Colostrum is important for newborn calves to supply immunity, nutrients and growth factors, as well as to promote development of the gastrointestinal tracts [3, 14]. Timing and amount of the colostrum feeding have a significant effect on daily weight gain [12, 43]. Interestingly, the plasma TRAP5b fluctuation suggested that the colostrum intake promoted a rapid osteoclast formation, however, bovine milk diminished the bone resorption area in vitro [41], which may be induced by reduction of the matured osteoclast activity [31]. Moreover, we found that a large amount of colostral ALP and BAP were transferred into neonatal circulation. A potential function of these alkaline phosphatase in bone formation is still controversial, although these enzymes may facilitate extracellular mineralization [15]. The implication that the colostrum absorption affects neonatal bone metabolism warrants the further research regarding the longitudinal evaluation of colostrum intake on bone growth of calves.
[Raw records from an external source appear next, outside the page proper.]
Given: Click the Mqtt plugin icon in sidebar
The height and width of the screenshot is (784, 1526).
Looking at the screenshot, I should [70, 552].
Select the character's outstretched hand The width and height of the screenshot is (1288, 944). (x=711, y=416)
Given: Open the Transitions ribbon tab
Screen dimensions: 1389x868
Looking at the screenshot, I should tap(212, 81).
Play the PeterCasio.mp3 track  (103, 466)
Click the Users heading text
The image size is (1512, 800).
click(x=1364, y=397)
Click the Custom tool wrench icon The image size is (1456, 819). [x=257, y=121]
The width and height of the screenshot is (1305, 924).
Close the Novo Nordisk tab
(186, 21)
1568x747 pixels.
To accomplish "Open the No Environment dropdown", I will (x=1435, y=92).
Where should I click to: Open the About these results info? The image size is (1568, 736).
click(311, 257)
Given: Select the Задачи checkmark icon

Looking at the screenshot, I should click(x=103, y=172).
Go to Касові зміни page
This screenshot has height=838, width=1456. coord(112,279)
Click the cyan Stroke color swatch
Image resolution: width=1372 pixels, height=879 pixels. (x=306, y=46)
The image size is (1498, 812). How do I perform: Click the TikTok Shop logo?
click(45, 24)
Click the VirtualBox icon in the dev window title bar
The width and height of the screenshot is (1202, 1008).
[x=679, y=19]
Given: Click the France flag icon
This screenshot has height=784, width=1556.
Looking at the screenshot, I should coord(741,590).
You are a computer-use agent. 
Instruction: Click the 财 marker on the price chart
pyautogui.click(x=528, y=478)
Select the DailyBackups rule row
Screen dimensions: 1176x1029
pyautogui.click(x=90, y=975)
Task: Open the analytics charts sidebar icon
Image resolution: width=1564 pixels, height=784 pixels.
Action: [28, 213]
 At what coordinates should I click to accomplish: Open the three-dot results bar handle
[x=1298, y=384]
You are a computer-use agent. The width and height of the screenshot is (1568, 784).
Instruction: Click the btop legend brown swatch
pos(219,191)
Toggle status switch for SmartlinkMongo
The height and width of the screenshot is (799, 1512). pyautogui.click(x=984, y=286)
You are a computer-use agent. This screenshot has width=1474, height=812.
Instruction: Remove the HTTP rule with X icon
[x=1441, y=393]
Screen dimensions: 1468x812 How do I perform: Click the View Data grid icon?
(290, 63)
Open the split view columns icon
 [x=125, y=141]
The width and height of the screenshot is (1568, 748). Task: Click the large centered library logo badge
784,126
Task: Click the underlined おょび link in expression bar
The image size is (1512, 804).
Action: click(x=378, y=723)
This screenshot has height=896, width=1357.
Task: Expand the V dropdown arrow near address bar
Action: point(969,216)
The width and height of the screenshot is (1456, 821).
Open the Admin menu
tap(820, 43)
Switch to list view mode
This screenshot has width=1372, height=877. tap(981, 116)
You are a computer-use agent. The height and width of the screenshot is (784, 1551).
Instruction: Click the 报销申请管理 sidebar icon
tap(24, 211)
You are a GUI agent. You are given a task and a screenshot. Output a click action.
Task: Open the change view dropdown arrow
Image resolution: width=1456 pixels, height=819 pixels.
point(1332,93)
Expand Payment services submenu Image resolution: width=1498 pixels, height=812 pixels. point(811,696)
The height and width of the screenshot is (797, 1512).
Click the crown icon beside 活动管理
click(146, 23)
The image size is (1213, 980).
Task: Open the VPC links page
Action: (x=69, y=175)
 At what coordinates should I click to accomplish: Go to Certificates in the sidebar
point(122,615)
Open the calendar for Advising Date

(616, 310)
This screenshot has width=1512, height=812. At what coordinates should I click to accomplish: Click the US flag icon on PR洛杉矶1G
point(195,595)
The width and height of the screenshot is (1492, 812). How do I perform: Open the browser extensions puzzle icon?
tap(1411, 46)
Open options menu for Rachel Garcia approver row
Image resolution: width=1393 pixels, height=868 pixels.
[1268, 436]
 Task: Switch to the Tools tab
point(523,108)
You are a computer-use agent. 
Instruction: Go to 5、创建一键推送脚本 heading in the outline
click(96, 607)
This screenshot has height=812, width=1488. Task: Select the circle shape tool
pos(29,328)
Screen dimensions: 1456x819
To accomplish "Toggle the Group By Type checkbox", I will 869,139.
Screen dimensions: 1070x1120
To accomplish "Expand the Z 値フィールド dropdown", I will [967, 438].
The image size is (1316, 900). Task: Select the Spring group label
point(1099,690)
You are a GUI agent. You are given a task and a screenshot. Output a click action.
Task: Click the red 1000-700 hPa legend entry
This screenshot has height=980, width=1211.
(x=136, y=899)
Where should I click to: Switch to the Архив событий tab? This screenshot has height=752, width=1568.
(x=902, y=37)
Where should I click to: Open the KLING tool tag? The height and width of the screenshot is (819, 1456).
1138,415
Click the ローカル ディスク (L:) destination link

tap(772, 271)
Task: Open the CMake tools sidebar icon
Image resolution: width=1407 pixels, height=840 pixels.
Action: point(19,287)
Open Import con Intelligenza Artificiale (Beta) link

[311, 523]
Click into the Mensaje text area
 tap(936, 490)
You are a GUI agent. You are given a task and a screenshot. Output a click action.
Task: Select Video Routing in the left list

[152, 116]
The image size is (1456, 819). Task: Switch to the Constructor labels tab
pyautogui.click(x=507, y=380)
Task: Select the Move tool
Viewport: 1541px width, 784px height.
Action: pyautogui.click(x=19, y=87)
This study evaluated the changes of bone metabolic markers in the blood of dairy calves after taking colostrum based on OPG and four bone metabolic markers during the first week of life. As we suggested in the previous study [19], the blood changes of NTx, ALP and BAP were highly associated with those colostral values. However, the rapid increase in the plasma TRAP5b activity presumably indicated the endogenous proliferation of osteoclasts. Overall, the finding from this study implied that colostrum intake stimulated the osteoclastogenesis, while bone breakdown activity remained unknown in this period. We also found that the intestinal absorption of bone protective proteins of OPG via colostrum seemed limited relative to the neonatal circulating levels. Nevertheless, the further experiment is required in order to evaluate the innate bone metabolic activity, such as feeding bone marker-free colostrum to eliminate the effect of colostrum absorption. Taking our findings into account, it would be the further concern for the physiological significance of colostrum intake on skeletal growth of dairy cows.